====== 阅读材料
MySQL技术之旅-慢查询作用、解析工具

来源：互联网发布：医生用mac 编辑：程序博客网时间：2024/06/05 16:06

MySQL作为一种关系型数据库，提供对标准SQL的支持，在日常运维工作当中，DBA一定会和SQL打交道，一般情况下就是开发找到你询问某些SQL的写法，有时会伴随“我这SQL咋这么慢啊！”“我这效率咋这么差啊！”这样那样的哀嚎或者线上数据库服务器负载突然飙升，首先怀疑的也是有新的SQL上线了，没有告诉DBA，这时就是体现你价值的时候了。
MySQL提供慢查询日志用来记录数据库执行的慢查询语句（这点感觉要比Oracle方便一些，当然没有Oracle的AWR报告那么详细），MySQL的慢查询日志中会记录执行SQL的 Thread_id，执行时间等信息，同时，MySQL官方安装了慢查询分析工具mysqldumpslow用于分析慢查询日志，还有许多第三方提供的日志分析工具，mysqlsla，pt-query-digest等。
下面对MySQL的慢查询进行介绍：
1.与MySQL慢查询主要的数据库参数：
slow_query_log：
布尔类型，on未开启数据库慢查询，off为关闭。可动态修改参数。
slow_query_log_file：
指明慢查询记录到那个文件中，绝对路径到文件名称，可动态修改参数。
============
**练习题目**.
(1) 判断以下说法是否符合关于MySQL慢查询的文章，逐条回答“是”或“否”，并原文引用作为依据的字句：
(a) MySQL官方安装了慢查询分析工具mysqldumpslow。
(b) slow_query_log_file参数不能动态修改。
(c) MySQL的慢查询日志比Oracle的AWR报告更详细。
(2) 原样返回关于MySQL慢查询的文章中从“MySQL作为一种关系型数据”一直到“布尔类型，on未开启数据库慢查询，off为关闭。可动态修改参数。”的这段文字。
(3) 从关于MySQL慢查询的文章结尾处接着往下续写。
====== 所给数据
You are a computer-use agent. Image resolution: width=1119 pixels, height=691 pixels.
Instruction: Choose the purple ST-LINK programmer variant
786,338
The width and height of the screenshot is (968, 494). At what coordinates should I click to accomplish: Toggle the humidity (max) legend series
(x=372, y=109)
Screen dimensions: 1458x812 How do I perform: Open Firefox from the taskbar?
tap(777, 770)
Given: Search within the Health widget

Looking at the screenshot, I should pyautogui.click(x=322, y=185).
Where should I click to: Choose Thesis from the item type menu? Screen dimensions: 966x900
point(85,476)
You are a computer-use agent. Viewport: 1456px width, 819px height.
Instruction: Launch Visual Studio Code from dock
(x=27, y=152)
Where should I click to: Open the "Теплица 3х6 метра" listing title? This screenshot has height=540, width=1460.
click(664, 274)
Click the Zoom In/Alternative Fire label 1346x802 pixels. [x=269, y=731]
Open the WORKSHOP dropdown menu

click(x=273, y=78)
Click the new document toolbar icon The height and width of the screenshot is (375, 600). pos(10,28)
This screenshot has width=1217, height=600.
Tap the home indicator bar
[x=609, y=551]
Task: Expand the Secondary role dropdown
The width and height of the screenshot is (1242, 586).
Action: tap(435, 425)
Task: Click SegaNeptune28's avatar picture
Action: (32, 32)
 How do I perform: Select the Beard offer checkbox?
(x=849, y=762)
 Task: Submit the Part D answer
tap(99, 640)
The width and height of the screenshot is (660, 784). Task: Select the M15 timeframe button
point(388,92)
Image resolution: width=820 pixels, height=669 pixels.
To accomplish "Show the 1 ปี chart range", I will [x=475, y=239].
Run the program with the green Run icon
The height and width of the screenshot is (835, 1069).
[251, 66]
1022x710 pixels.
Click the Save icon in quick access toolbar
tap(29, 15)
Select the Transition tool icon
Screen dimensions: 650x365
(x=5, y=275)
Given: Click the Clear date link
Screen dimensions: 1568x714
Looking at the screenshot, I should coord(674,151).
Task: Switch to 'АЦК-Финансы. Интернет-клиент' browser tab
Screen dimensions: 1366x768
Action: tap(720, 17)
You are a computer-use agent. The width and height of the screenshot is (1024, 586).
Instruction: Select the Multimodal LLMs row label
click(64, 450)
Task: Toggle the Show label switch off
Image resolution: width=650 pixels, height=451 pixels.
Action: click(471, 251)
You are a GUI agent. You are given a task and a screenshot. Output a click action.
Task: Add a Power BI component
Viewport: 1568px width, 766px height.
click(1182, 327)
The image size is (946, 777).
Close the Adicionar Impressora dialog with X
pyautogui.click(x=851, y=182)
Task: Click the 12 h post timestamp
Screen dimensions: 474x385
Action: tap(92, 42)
============
**参考答案**.
(1)
(a) 是。“MySQL官方安装了慢查询分析工具mysqldumpslow用于分析慢查询日志”
(b) 否。“指明慢查询记录到那个文件中，绝对路径到文件名称，可动态修改参数”
(c) 否。“当然没有Oracle的AWR报告那么详细”

(2)
MySQL作为一种关系型数据库，提供对标准SQL的支持，在日常运维工作当中，DBA一定会和SQL打交道，一般情况下就是开发找到你询问某些SQL的写法，有时会伴随“我这SQL咋这么慢啊！”“我这效率咋这么差啊！”这样那样的哀嚎或者线上数据库服务器负载突然飙升，首先怀疑的也是有新的SQL上线了，没有告诉DBA，这时就是体现你价值的时候了。
MySQL提供慢查询日志用来记录数据库执行的慢查询语句（这点感觉要比Oracle方便一些，当然没有Oracle的AWR报告那么详细），MySQL的慢查询日志中会记录执行SQL的 Thread_id，执行时间等信息，同时，MySQL官方安装了慢查询分析工具mysqldumpslow用于分析慢查询日志，还有许多第三方提供的日志分析工具，mysqlsla，pt-query-digest等。
下面对MySQL的慢查询进行介绍：
1.与MySQL慢查询主要的数据库参数：
slow_query_log：
布尔类型，on未开启数据库慢查询，off为关闭。可动态修改参数。

(3)
long_query_time：
设置慢查询阈值，从mysql 5.1开始，long_query_time开始以微秒记录SQL语句运行时间，之前仅用秒为单位记录。这样可以更精确地记录SQL的运行时间，供DBA分析。可动态修改其值的大小。
log-queries-not-using-indexes：
如果运行的SQL语句没有使用索引，则mysql数据库同样会将这条SQL语句记录到慢查询日志文件中。
log-slow-admin-statements：
将慢管理语句例如OPTIMIZE TABLE、ANALYZE TABLE和ALTER TABLE记入慢查询日志。
2.MySQL慢查询分析工具的使用
mysqldumpslow
mysqldumpslow帮助信息
其中我们常用的参数有
-s：表示对解析后的慢查询按照何种方式排序，c、t、l、r分别按照记录的查询次数，时间，查询时间，返回的记录数来排序，ac、at、al、ar代表对应的倒序。
-t NUM：是top n的意思，表示只显示出按某种规则排序后的前几条语句。
-a：表示不讲数字和字符串的值进行抽象
-n NUM：抽象数字至少n位以内
-g PATTERN：使用后面的正则表达式来匹配，其中大小写是不敏感的。
举例：mysqldumpslow -t 10 -s t -g “left join” slow_queries.log
解析出按照查询所花费的时间排序前十个语句中含有左连接关键字的语句
mysqlsla
mysqlsla是hackmysql.co推出的一款MySQL日志分析工具，其功能十分强大，该工具可以对MySQL的slow log，general log，binary log等日志进行分析，得出报表用于阅读和问题诊断。
其参数有
-lt：与分析的日志类型slow, general, binary, msl, udl。
-sf”+-[type]”：表示要分析的操作有哪些SELECT, CREATE, DROP, UPDATE, INSERT，例如”+SELECT,INSERT”，不出现的默认是-，即不包括。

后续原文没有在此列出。